99% of pregnancy related deaths occur in the developing world and the vast majority of these fatalities are preventable. Representative Clarke further elaborated, “providing contraceptives to the 215 million women in developing countries who are not able to access modern contraceptive methods would avert: 53 million unintended pregnancies; 150,000 women from dying of pregnancy-related complications; 600,000 children from losing their mothers, and 25 million induced abortions each year. Simultaneously investing in family planning services and pregnancy-related care would achieve even greater results by slashing maternal deaths by 70% and newborn deaths by almost half.”

Under the guise of obtaining informed patient consent, this new law requires doctors to withhold pregnancy termination until an ultrasound is performed.

The new statute requires the person performing the ultrasound to describe the dimensions of the fetus, whether arms, legs and internal organs are visible and whether there is cardiac activity. It also requires the doctor to turn a screen depicting the ultrasound images toward the woman to see them.

“We’ve had patients leave the ultrasound room in tears because of what they had to hear. But no patient at the clinic had yet canceled an abortion after hearing a description of the fetus” said Linda Meek, executive director of Reproductive Services of Tulsa.

Meek said requiring women to listen to a description can be traumatic, she said, especially for rape and incest victims and women with fetal abnormalities or whose pregnancy threatens their own life.

The law states that either an abdominal or vaginal ultrasound, whichever gives the best image of the fetus, must be done. Neither the patient nor the doctor can decide which type of ultrasound to use, and the patient cannot opt out of the ultrasound and still have the procedure. In effect, then, the legislature has mandated that a woman have an instrument placed in her vagina for no medical benefit. The law makes no exception for victims of rape and incest.

More info here:  http://www.youtube.com/watch?v=nyldVhqYLNI

and here  http://www.alternet.org/reproductivejustice/83454/

Utah passed a new law, in which women who miscarry could face charges of murder and life sentences in prison.

This law differs radically from feticide laws in other states in its punishment of pregnant women themselves, said Lynn Paltrow, executive director of the New York-based National Association of Pregnant Women.

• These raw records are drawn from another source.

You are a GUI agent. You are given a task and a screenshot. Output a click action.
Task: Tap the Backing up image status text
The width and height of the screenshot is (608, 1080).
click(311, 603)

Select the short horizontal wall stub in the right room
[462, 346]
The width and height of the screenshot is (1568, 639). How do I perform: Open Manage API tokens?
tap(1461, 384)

Other states, such as North Carolina, Florida and Mississippi, have laws that are directed towards a third party and “were passed in response to a pregnant woman who has been beaten up by a husband or boyfriend,” Paltrow said. But Utah’s law is directed to the woman herself, and that’s what makes it different and dangerous.”

Some of the “knowing or intentional” acts that may be prosecuted under the law include smoking cigarettes during pregnancy, staying in an abusive relationship, refusing a Caesarean section or bed rest when instructed by a doctor or using prescription medications (f.e. cancer treatment) that are known to harm a fetus. One major concern is that the bill will drive women in need of prenatal and health care underground.

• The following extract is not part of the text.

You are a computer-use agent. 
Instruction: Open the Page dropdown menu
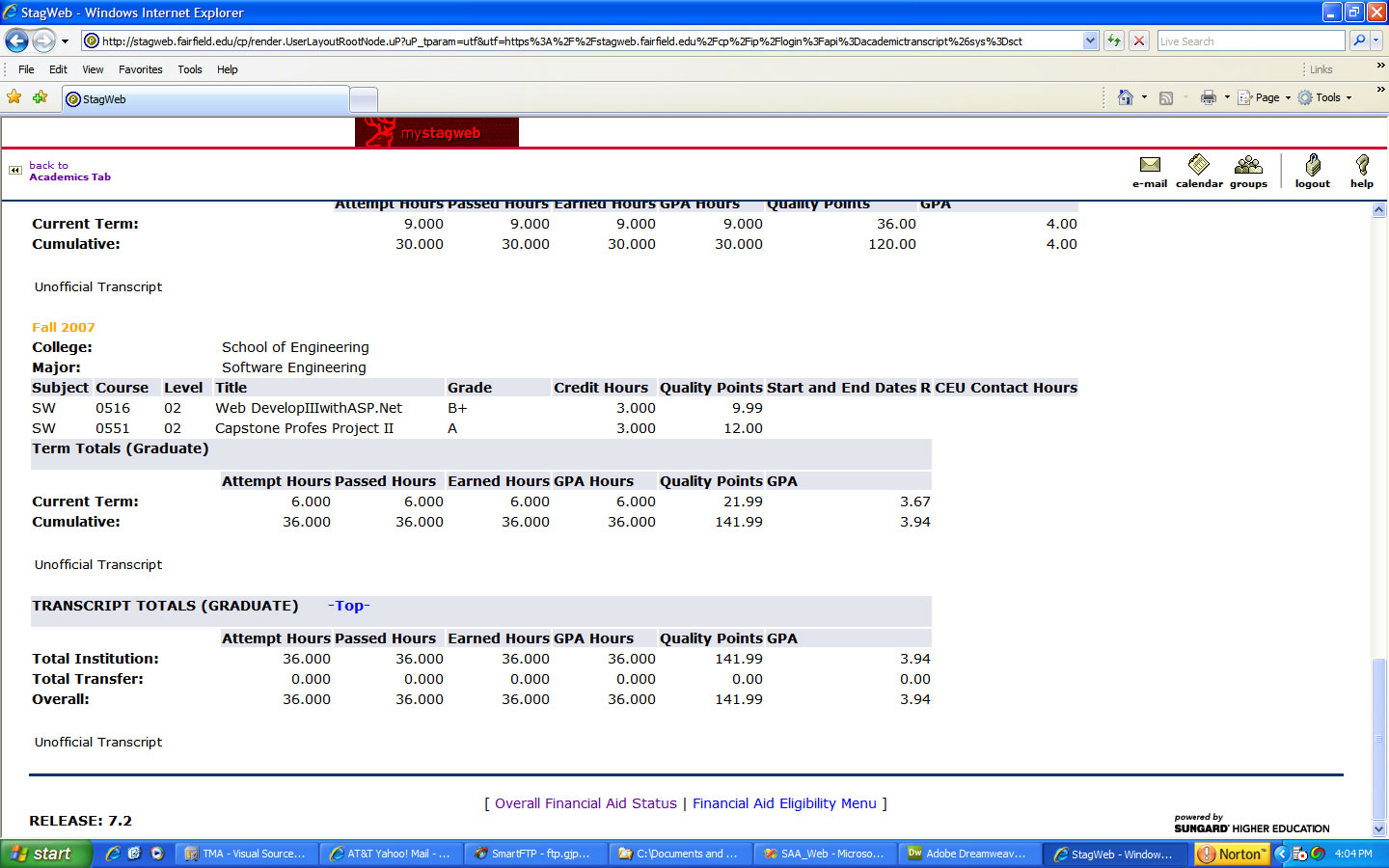(1266, 97)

“Pregnant women will be likely to avoid seeking prenatal or open medical care for fear that their physician’s knowledge of substance abuse or other potentially harmful behavior could result in a jail sentence,” the American Medical Association has commented. Any health care provider could become an informant, reporting the pregnant woman to the police when knowing her actions would potentially terminate her pregnancy.

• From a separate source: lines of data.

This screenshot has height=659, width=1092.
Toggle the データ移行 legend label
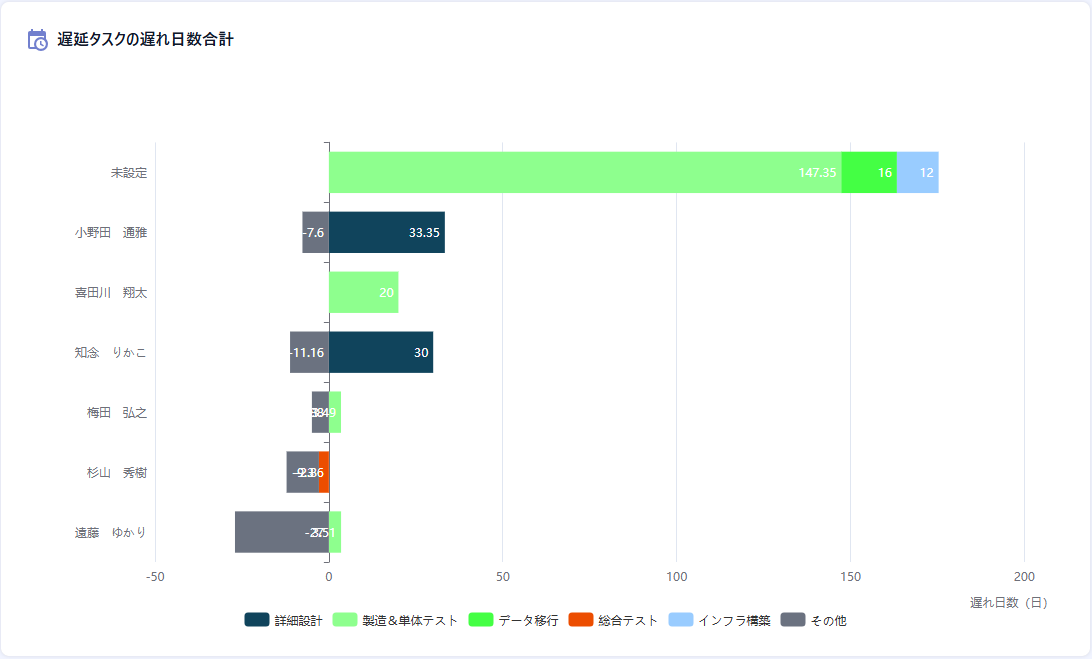pos(528,620)
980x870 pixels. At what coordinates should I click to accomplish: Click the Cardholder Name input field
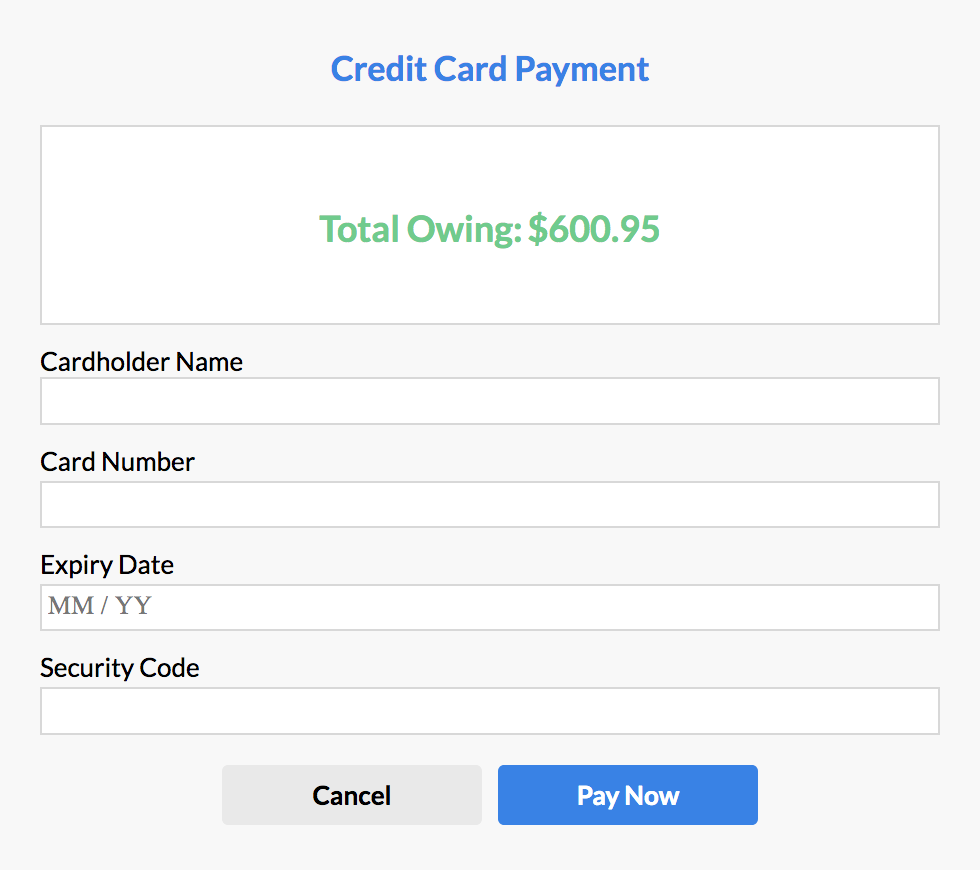point(490,401)
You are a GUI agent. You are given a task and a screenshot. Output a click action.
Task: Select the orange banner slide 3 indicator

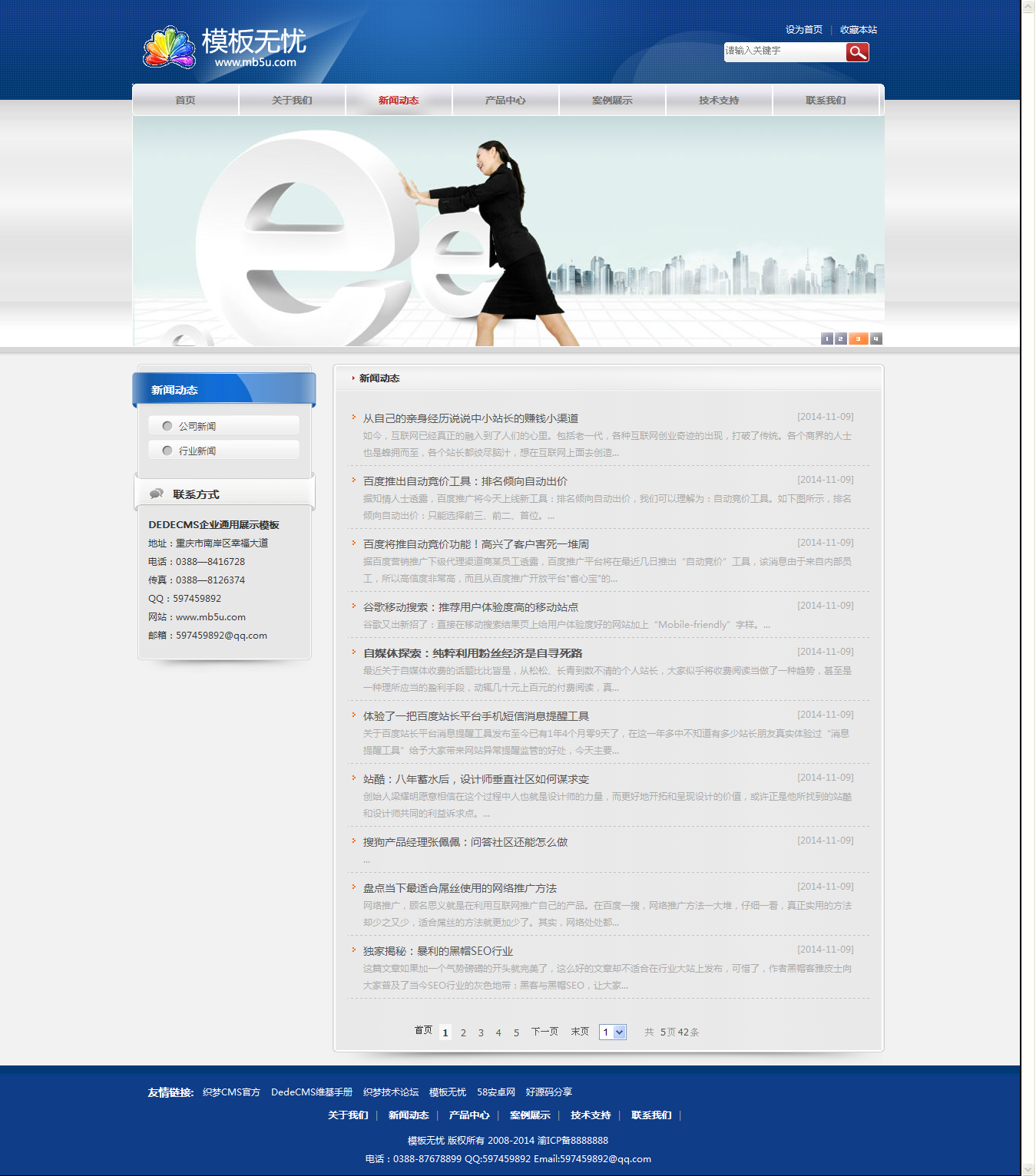[859, 339]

“There is no doubt that this law will be tested out on immigrant women and low-income women,” Fuentes and Reynoso write, “as women who are less likely to have health insurance, a regular health care provider and more likely to work in dangerous conditions…this law sanctions prosecutors to bring criminal charges against those women who have health outcomes that are worse than their wealthier, white, non-immigrant counterparts.”